───── Texto ─────
FC Leite Filho
Pelo que se depreende da leitura dos chamados Panama Papers e da edição 929, de 04/04/16, da Época , revista do Sistema Globo, o golpe de Estado light, no Brasil, vinha sendo urdido bem antes da eleição de 2014. Eu diria, em 14 de abril de 2005, dia em que a revista Veja, do Grupo Abril, estampou na capa o escândalo do mensalão.
O plano, no início, concentrou-se em derrocar Lula, então no segundo ano do primeiro mandato. A estratégia é igualzinha à de hoje: maximização dos escândalos do governo, suas estatais, (nesse primeiro caso, os Correios – ECT), linchamento dos governantes, criminalização dos políticos, envenenamento da opinião pública e a cartada final do impeachment. O objetivo, também, era idêntico: desmontar o programa social e de desenvolvimento autônomo para reimplantar o neoliberalismo, na sua versão mais selvagem, como agora é grande exemplar o presidente Maurício Macri, da Argentina.
Só que Lula foi mais hábil que Dilma e abortou o golpe, ali, mesmo, pegando o touro a unha. Mesmo à custa da mística do PT e de seus coroados – José Dirceu, Genuíno etc -, que sofreram a humilhação de um julgamento político, presidido pelo então ministro Joaquim Barbosa, presenteado, como se revela agora, com um rico apartamento em Miami. Tanto é assim que Lula se reelegeria presidente, em 2006, elegeria e reelegeria a Dilma, em 2010 e 2014.
Poder-se-ia dizer que o país vivia, na época, uma situação econômica mais confortável, embora minha impressão é que se tratou, primeiro de tudo, de controle e de domínio da situação. Não é difícil imaginar a irreversibilidade daquela primeira arremetida midiático-judicial-policial se a crise tivesse sido gerida com a mesma complacência com que o governo Dilma e o PT lidaram, inicialmente, com o petrolão, o megaescândalo sucessor do mensalão.
Mas voltemos aos dias de hoje. O golpe, na sua segunda e mais ousada ofensiva, começa em 17 de março de 2014, data de lançamento da Operação Lava Jato (destinada a investigar a Petrobrás), tendo como matriz e inspiração a italiana Operação Mãos Limpas, concebida pelos laboratórios políticos dos Estados Unidos e da Europa, como admitiu o escritor Umberto Eco, pouco antes de morrer.
Esta segunda etapa do plano golpista, mais desinibida e devastadora, chega até a formalização e a votação do impeachment da presidenta da República, com todo o potencial de desestabilização que possa acarretar. E isso depois de ordenar, via Lava Jato e seu rabugento juiz Sérgio Moro. mais de uma centena de mandados de busca e apreensão, prisão temporária, prisão preventiva e de condução coercitiva das principais lideranças políticas e empresariais vinculadas ao governo popular. Tudo isso sob um clima opressivo de caça às bruxas, só comparável aos regimes mais totalitários,e contando com a cobertura massiva e diuturna da mídia hegemônica.
───── Dados brutos ─────
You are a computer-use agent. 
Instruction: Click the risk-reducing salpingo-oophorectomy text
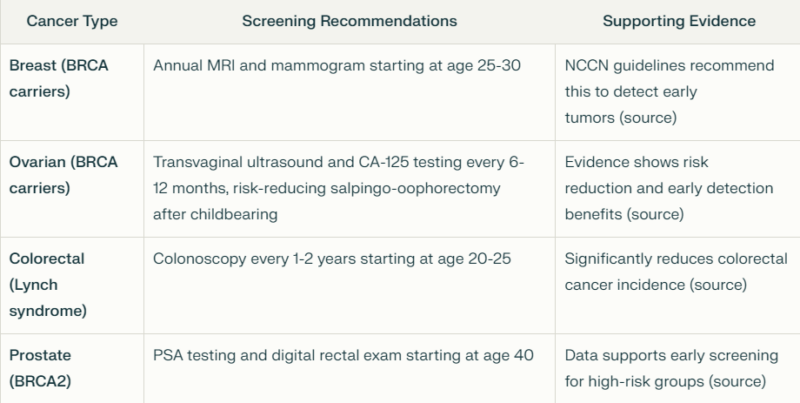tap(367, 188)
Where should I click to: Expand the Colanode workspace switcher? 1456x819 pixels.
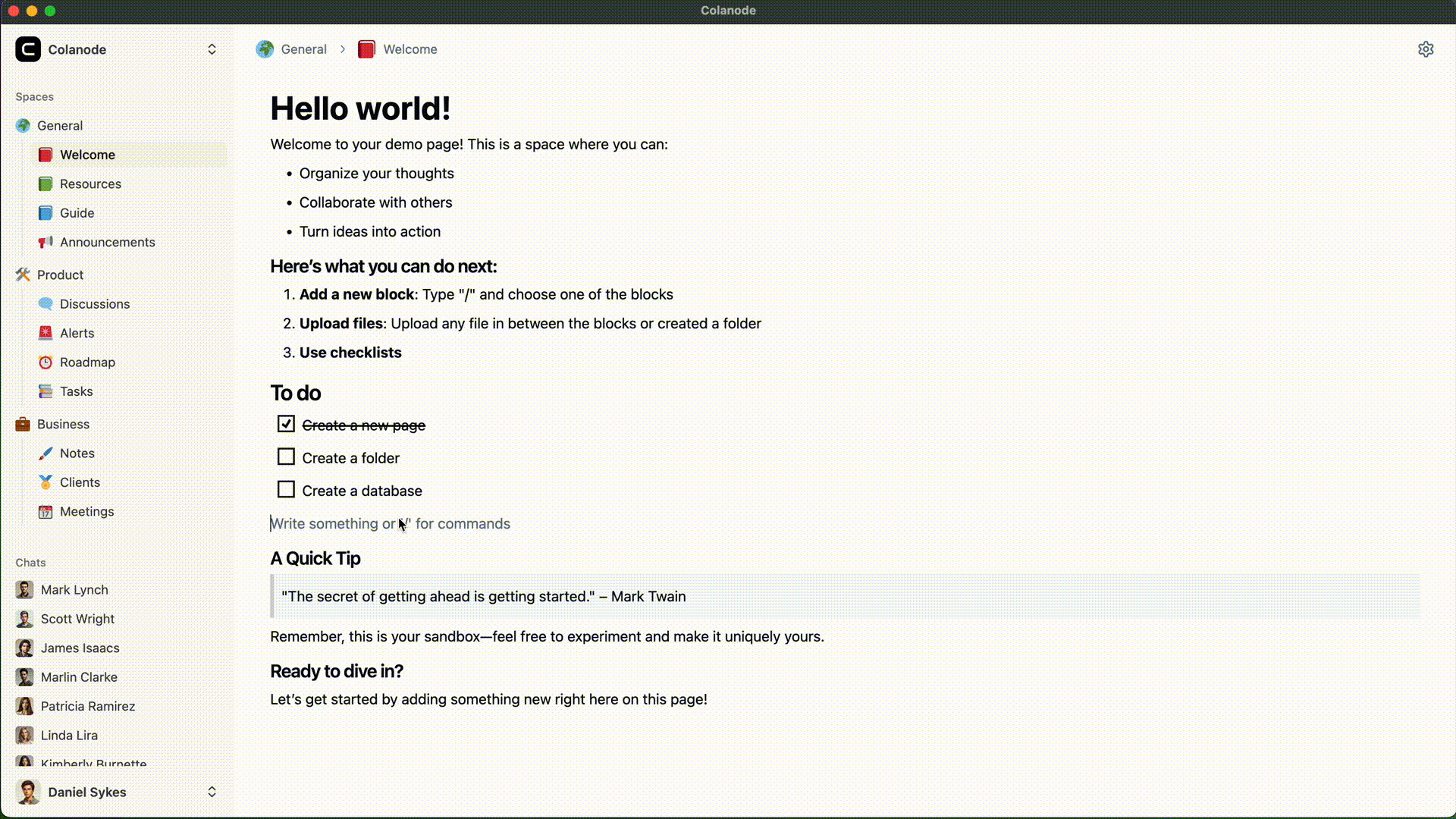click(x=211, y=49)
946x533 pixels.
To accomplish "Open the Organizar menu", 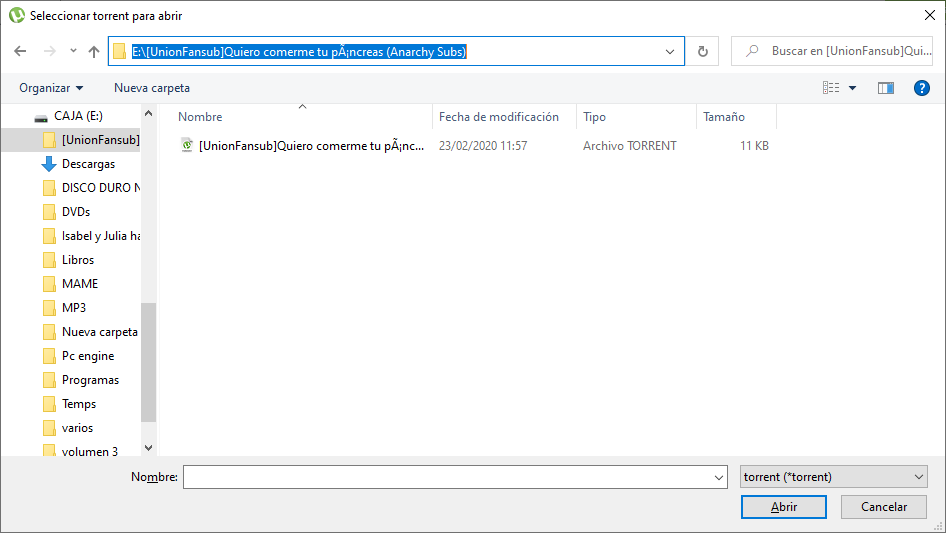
─────
**Requisitos do exercício:**
A. Responda com base no texto:
(i) Que revista estampou na capa o escândalo do mensalão em 14 de abril de 2005?
(ii) Em que data foi lançada a Operação Lava Jato?
(iii) Quem presidiu o julgamento político sofrido por José Dirceu e Genuíno?
B. Copie o trecho do texto de "Poder-se-ia dizer que" a "sucessor do mensalão.", trocando "petrolão" por "caso Petrobrás".

**Soluções do exercício:**
A.
(i) A revista Veja, do Grupo Abril.
(ii) Em 17 de março de 2014.
(iii) O então ministro Joaquim Barbosa.

B.
Poder-se-ia dizer que o país vivia, na época, uma situação econômica mais confortável, embora minha impressão é que se tratou, primeiro de tudo, de controle e de domínio da situação. Não é difícil imaginar a irreversibilidade daquela primeira arremetida midiático-judicial-policial se a crise tivesse sido gerida com a mesma complacência com que o governo Dilma e o PT lidaram, inicialmente, com o caso Petrobrás, o megaescândalo sucessor do mensalão.